> _Action item_
Arrange the lines of the listing below as a JSON list of strings, one string per line with blank lines omitted, starting with the line that contains "At what (x,y)" and continuing through the line that contains "Looking at the". Leave the pictures out of your answer.

(Stored records)
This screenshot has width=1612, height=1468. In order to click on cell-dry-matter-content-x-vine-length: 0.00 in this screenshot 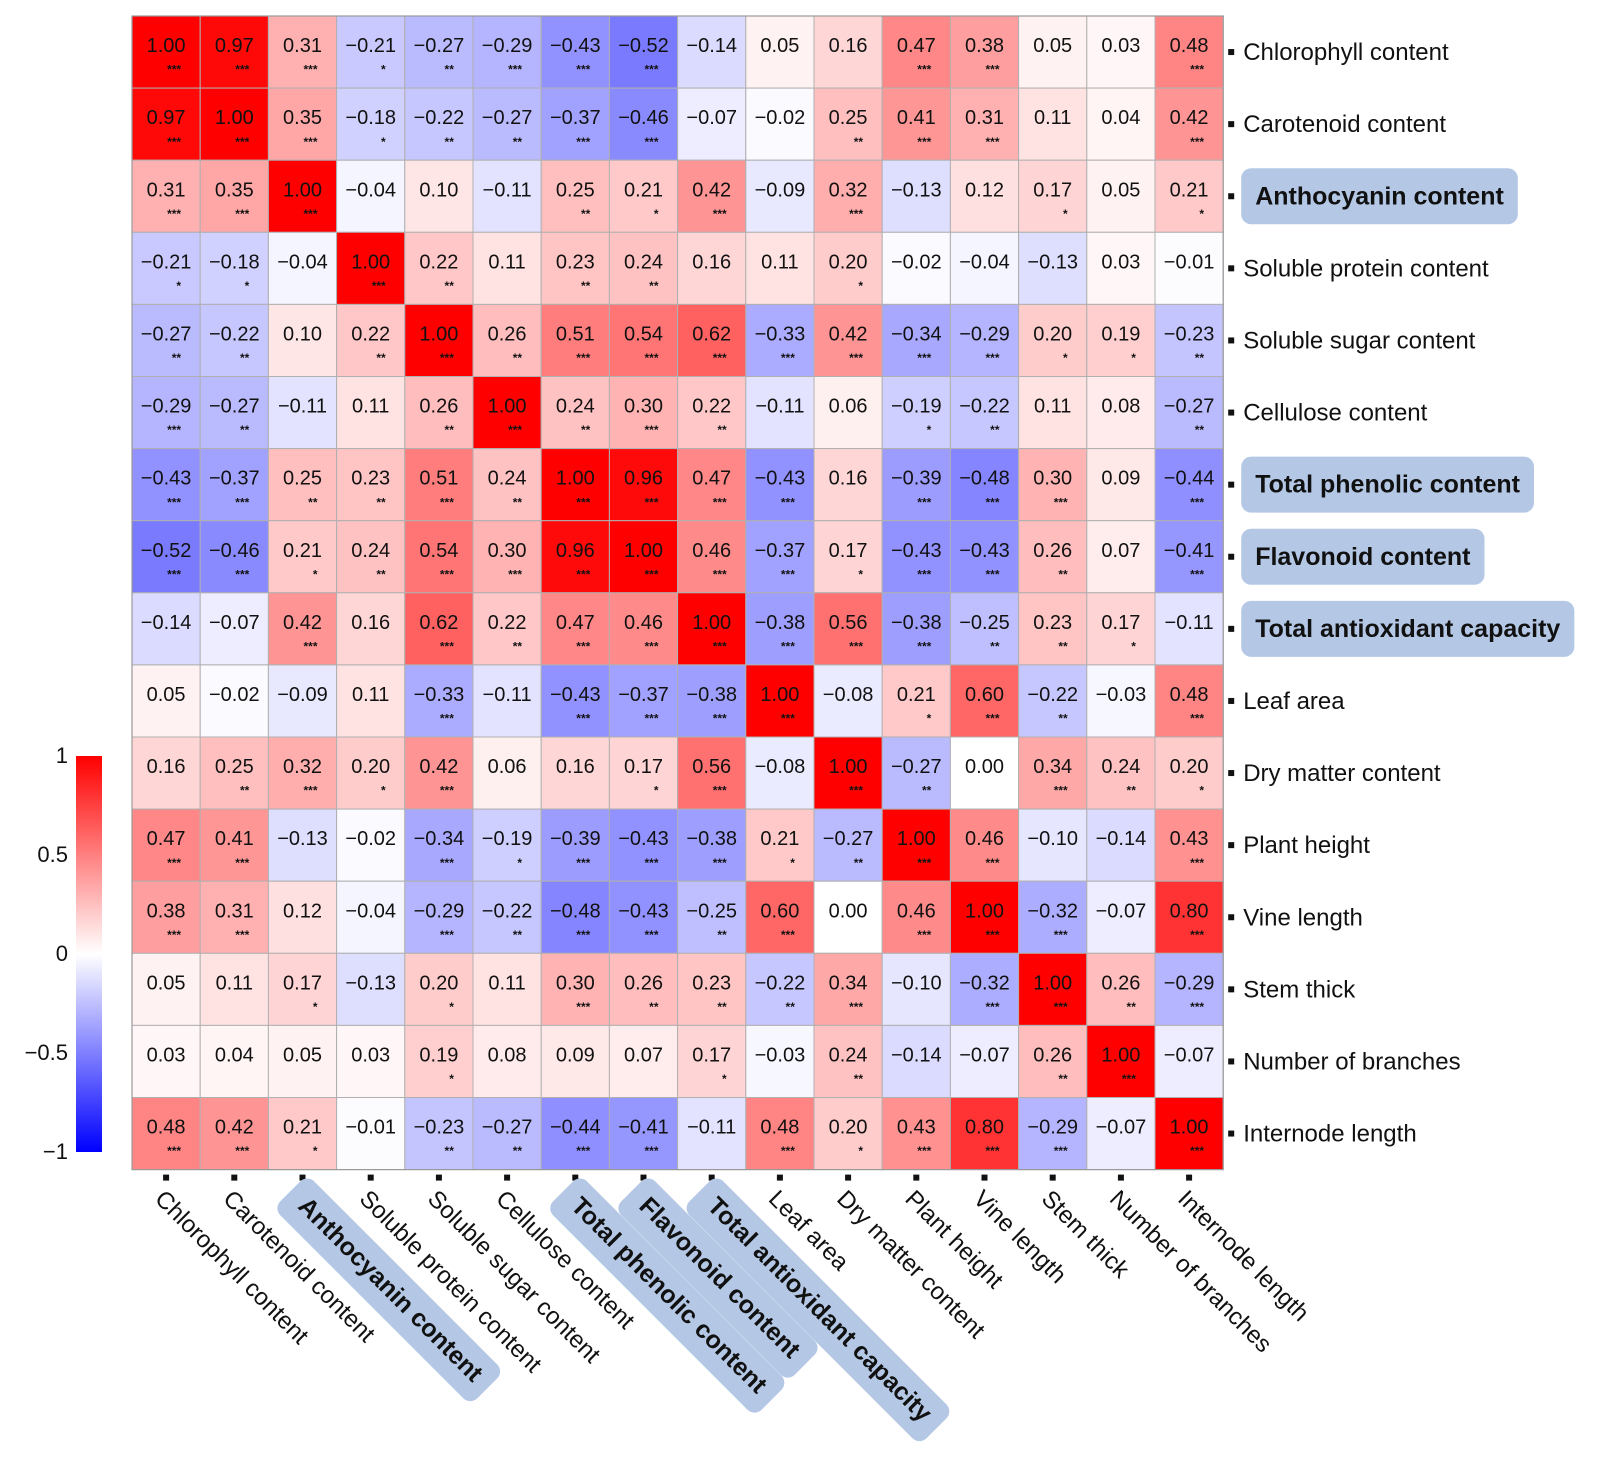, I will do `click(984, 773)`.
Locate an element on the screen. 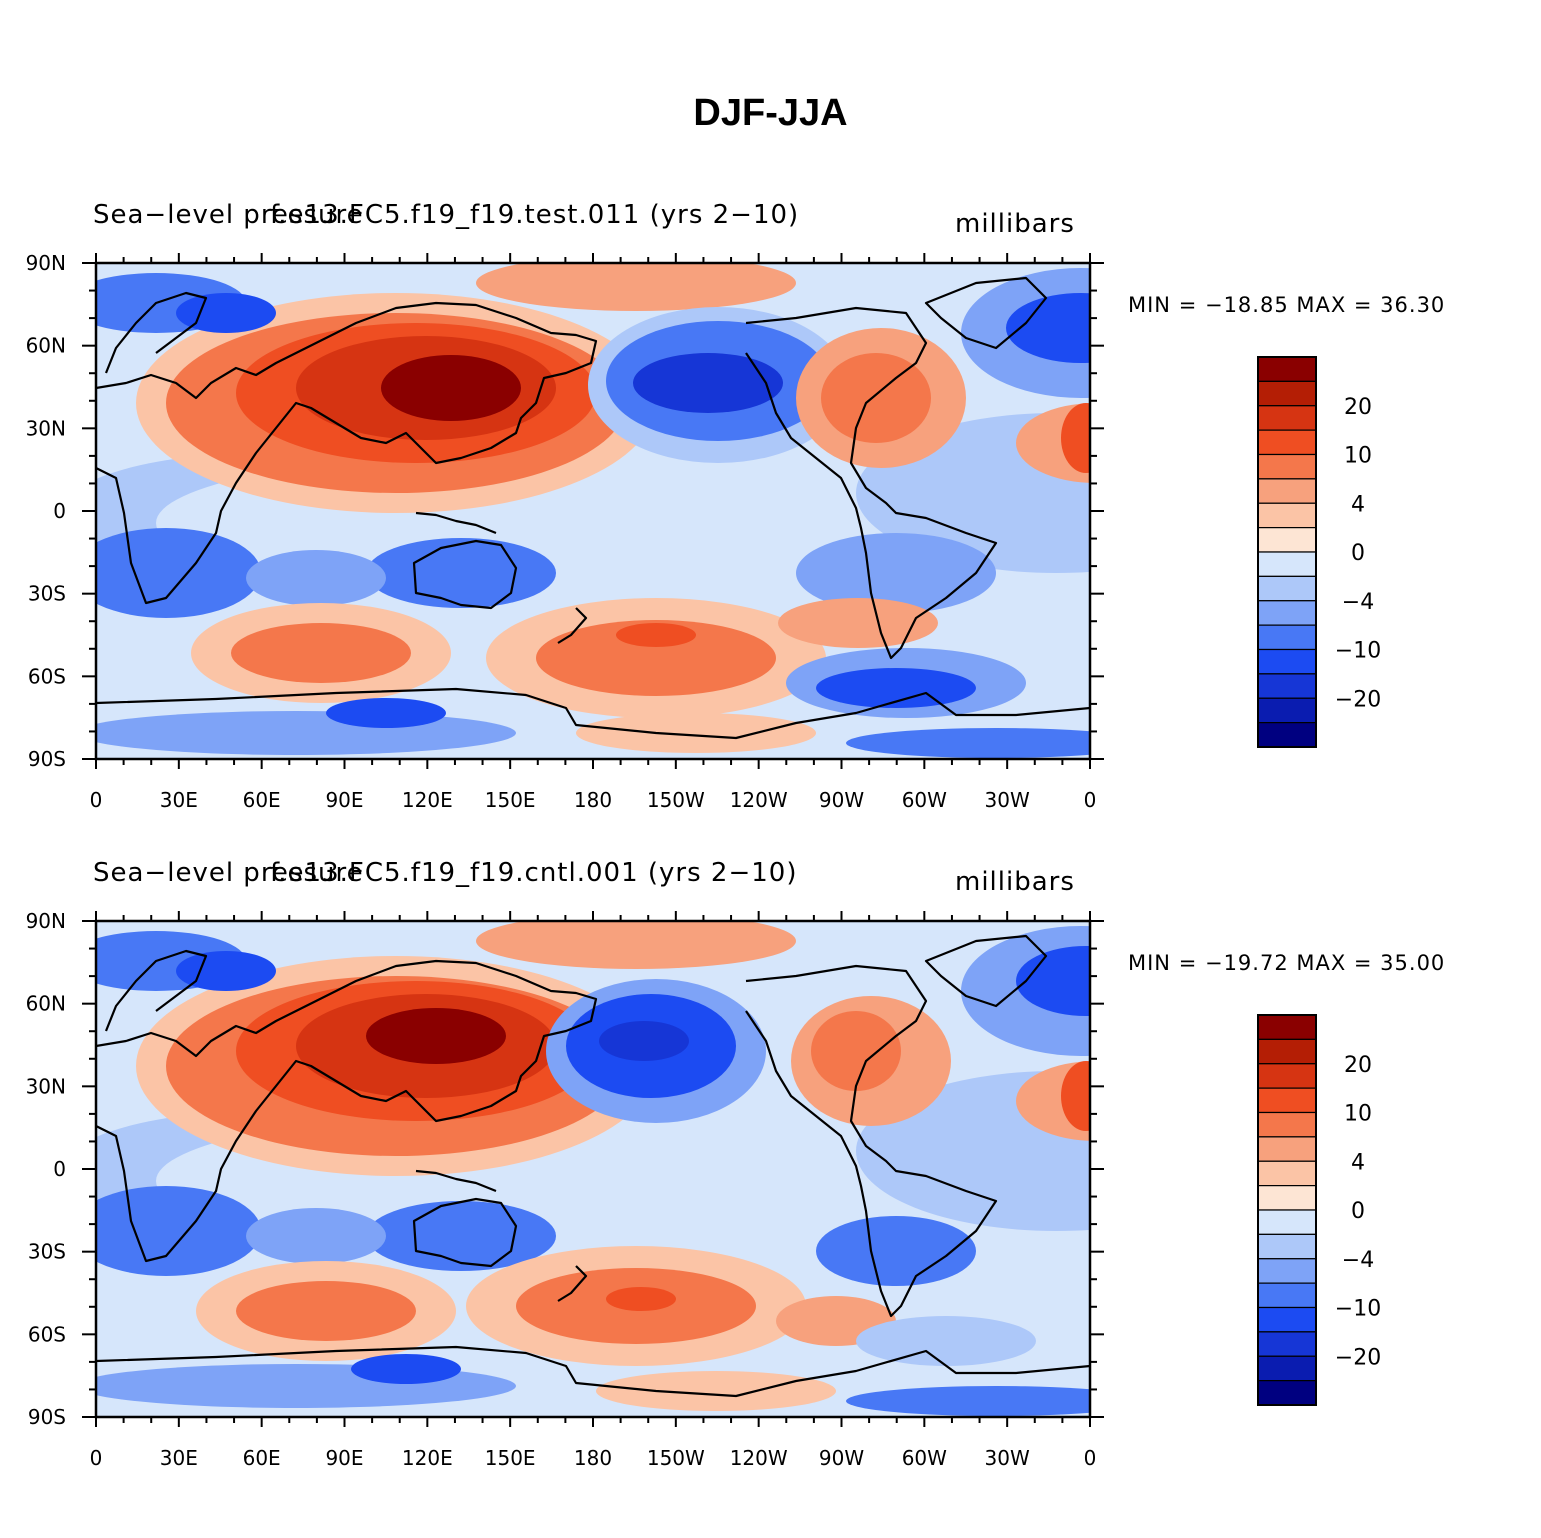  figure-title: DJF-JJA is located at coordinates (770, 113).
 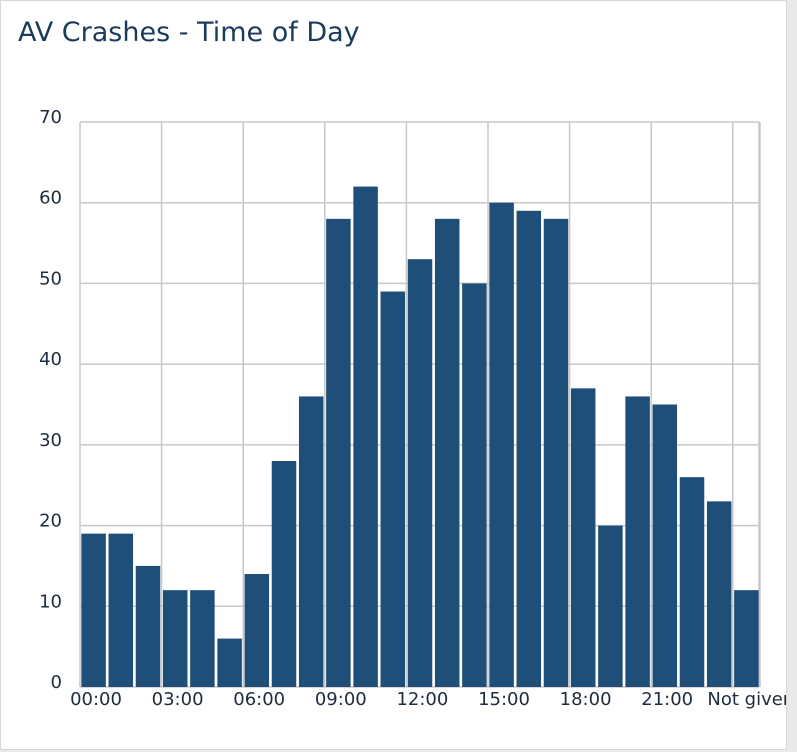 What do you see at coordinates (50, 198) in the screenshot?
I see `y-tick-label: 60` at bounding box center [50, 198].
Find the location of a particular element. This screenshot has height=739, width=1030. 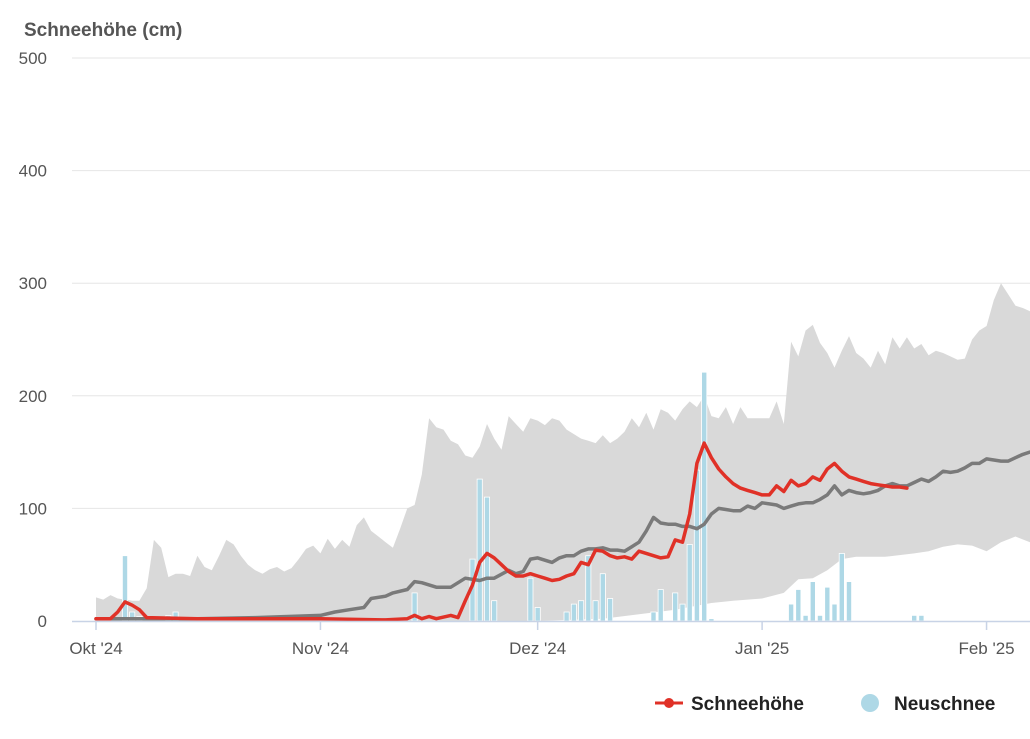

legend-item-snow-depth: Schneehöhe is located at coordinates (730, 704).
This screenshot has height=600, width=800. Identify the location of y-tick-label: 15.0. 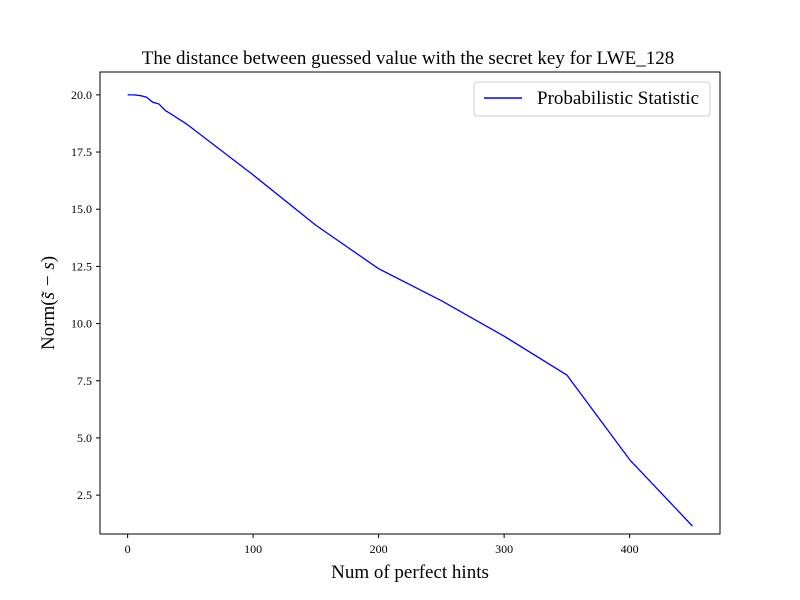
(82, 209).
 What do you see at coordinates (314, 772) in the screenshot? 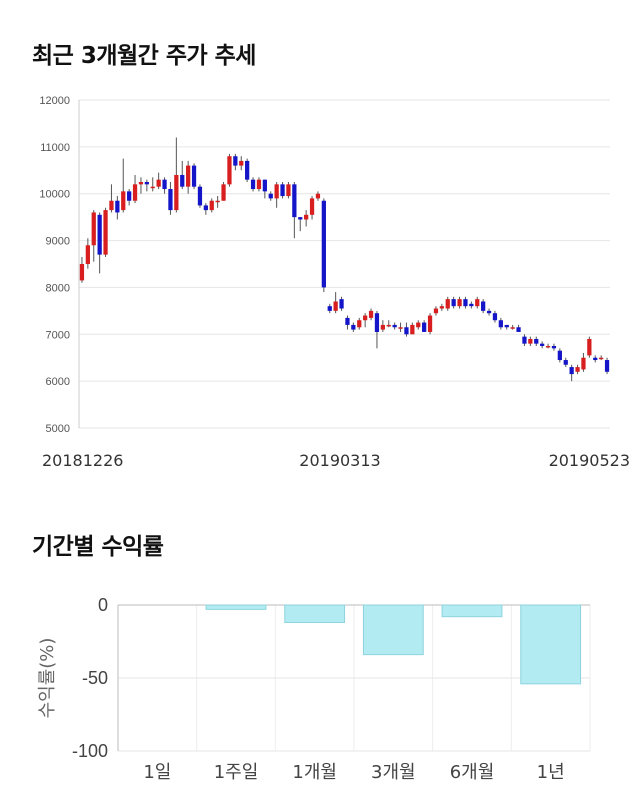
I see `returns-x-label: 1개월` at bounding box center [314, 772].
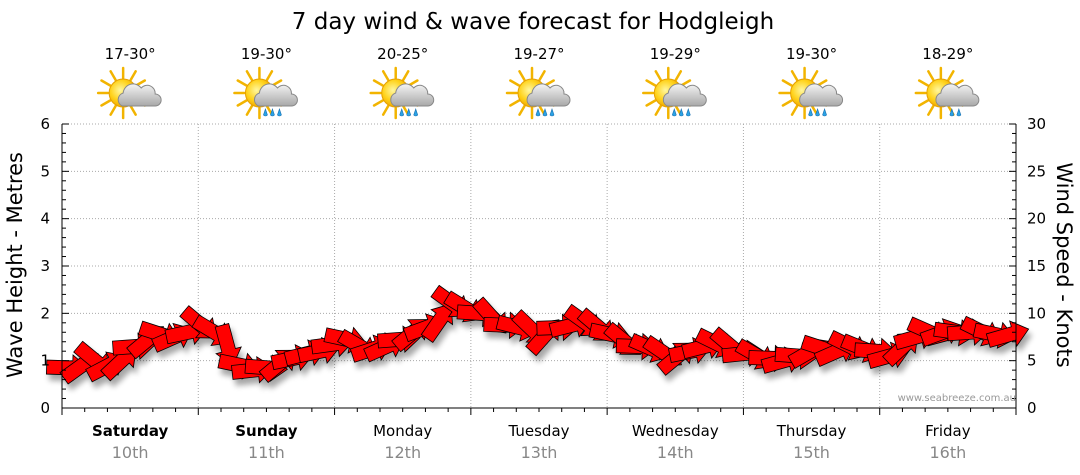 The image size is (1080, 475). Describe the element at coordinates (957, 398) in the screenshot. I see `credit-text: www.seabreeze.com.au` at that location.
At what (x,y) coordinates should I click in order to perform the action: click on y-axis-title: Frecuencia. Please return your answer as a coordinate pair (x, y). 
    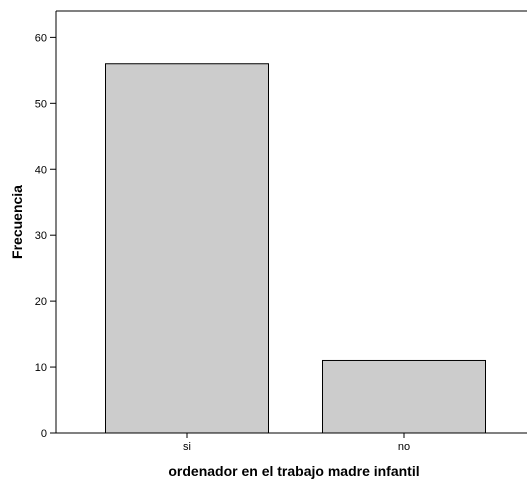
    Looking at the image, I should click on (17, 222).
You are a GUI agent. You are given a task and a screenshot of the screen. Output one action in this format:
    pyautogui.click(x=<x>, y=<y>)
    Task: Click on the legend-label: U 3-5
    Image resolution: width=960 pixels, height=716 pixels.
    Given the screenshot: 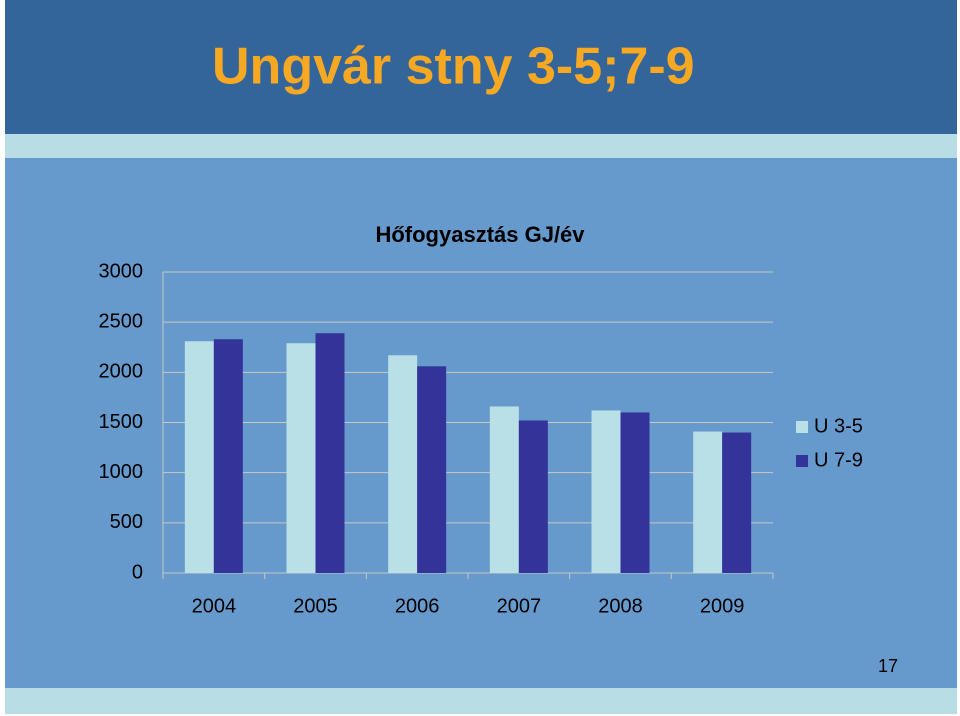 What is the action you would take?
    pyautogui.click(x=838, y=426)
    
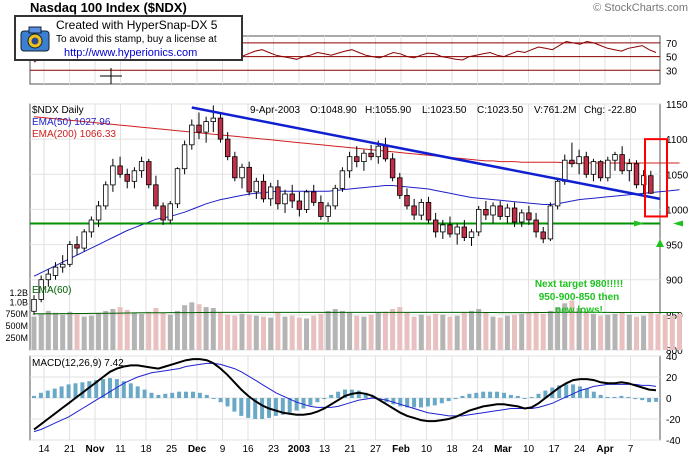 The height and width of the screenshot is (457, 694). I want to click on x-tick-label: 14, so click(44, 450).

> _Reply to the exercise_
[
  "At what (x,y) coordinates should I click in order to perform the action: click on y-axis-title: Frecuencia. Please return your answer as a coordinate pair (x, y). ",
  "    Looking at the image, I should click on (17, 222)."
]